Manovra 2024: i punti principali

G7

Dopo il Senato la Camera ha approvato in via definitiva la legge di bilancio 2024. Chi ha seguito il dibattito che si è svolto nel corso della sessione di bilancio, alla fine sintetizzato nelle dichiarazioni di voto si sarà fatto un’idea di come sono andate effettivamente le cose. La maggioranza si è mossa nell’ambito di un quadro finanziario dove – come ha evidenziato l’Ufficio parlamentare di bilancio nella memoria presentata in audizione alla Camera – sono nettamente aumentati i rischi al ribasso per l’anno prossimo in un contesto che appare fragile e incerto, soprattutto con riferimento al quadro globale.

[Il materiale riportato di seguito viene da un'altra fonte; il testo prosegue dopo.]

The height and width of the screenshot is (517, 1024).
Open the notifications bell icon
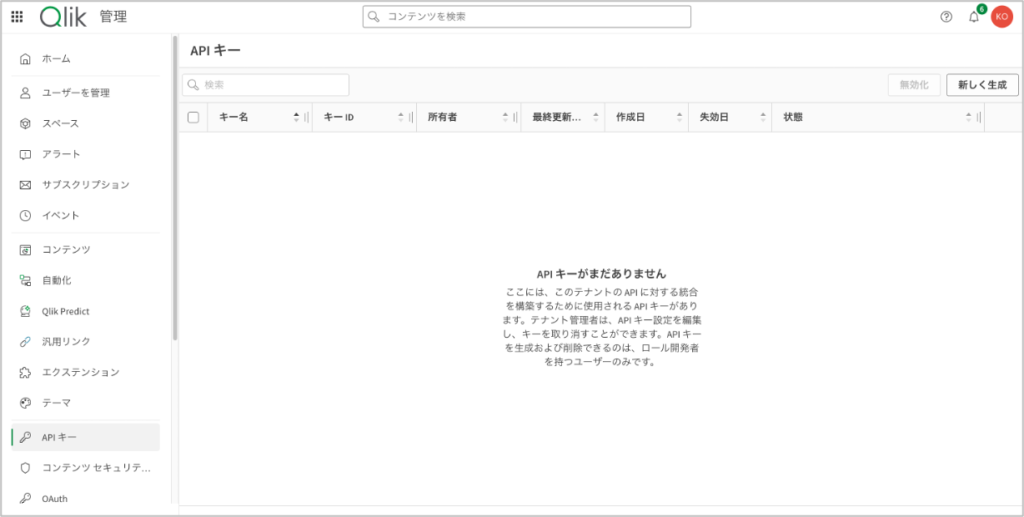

L’economia internazionale è scossa da una nuova guerra in Medio Oriente, che ha già avuto prime ripercussioni sui mercati e che espone il sistema economico internazionale a shock difficilmente prevedibili e potenzialmente molto rilevanti. Successivamente alla presentazione del Documento programmatico di bilancio (DPB), l’Istat ha rilasciato i dati preliminari sul PIL per il terzo trimestre del 2023, risultato stazionario rispetto al periodo precedente; la variazione acquisita per il 2023 è confermata allo 0,7 per cento, marginalmente inferiore rispetto alla previsione del MEF (0,8 per cento) per il PIL dell’anno in corso.  In questa situazione soggetta a rischi di natura interna e soprattutto internazionale, la manovra appare improntata a un’ottica di breve periodo. Per il secondo anno consecutivo, il Governo – sottolinea l’UPB  – ha previsto un aumento del deficit rispetto a quanto precedentemente stabilito e il rinvio del conseguimento di un disavanzo inferiore al 3 per cento del PIL all’anno finale dell’orizzonte di previsione. L’utilizzo dello spazio di bilancio disponibile espone al rischio di non disporre di risorse sufficienti per sostenere l’economia in caso di deterioramento delle condizioni cicliche e a fronte di eventi eccezionali. D’altro lato, la necessità di mantenere il debito in un sentiero discendente rispetto al PIL potrebbe richiedere sforzi di aggiustamento consistenti in condizioni cicliche più sfavorevoli di quella attuale. Inoltre, i margini di bilancio sono già fortemente compressi dall’onere per il servizio del debito, aggravato dal rialzo dei tassi di interesse e dal maggior ricorso all’indebitamento. Se il Governo ha dovuto agire lungo di linea di cautela apprezzata dalle istituzioni internazionali e dai mercati, le critiche delle opposizioni sono sembrate prescindere da questi scenari di difficoltà  sulla base di una linea che finiva per non tenere nel dovuto conto la disponibilità di risorse finanziarie.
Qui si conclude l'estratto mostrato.